## RECORDS SUPPLIED
--------------------------------------------------

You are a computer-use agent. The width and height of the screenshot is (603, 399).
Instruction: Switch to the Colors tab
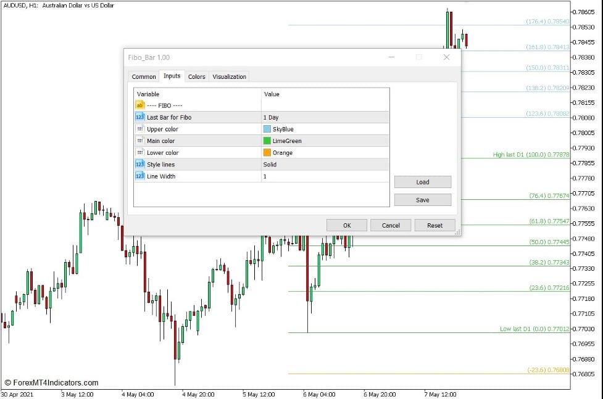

--------------------------------------------------

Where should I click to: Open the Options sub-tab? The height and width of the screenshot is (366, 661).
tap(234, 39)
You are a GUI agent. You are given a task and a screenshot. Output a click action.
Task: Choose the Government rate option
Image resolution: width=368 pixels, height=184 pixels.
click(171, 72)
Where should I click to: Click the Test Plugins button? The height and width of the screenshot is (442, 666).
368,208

--------------------------------------------------

## YOUR INSTRUCTIONS
Count the lines above that contain the word "screenshot" and give only the number.

## FULL OUTPUT
4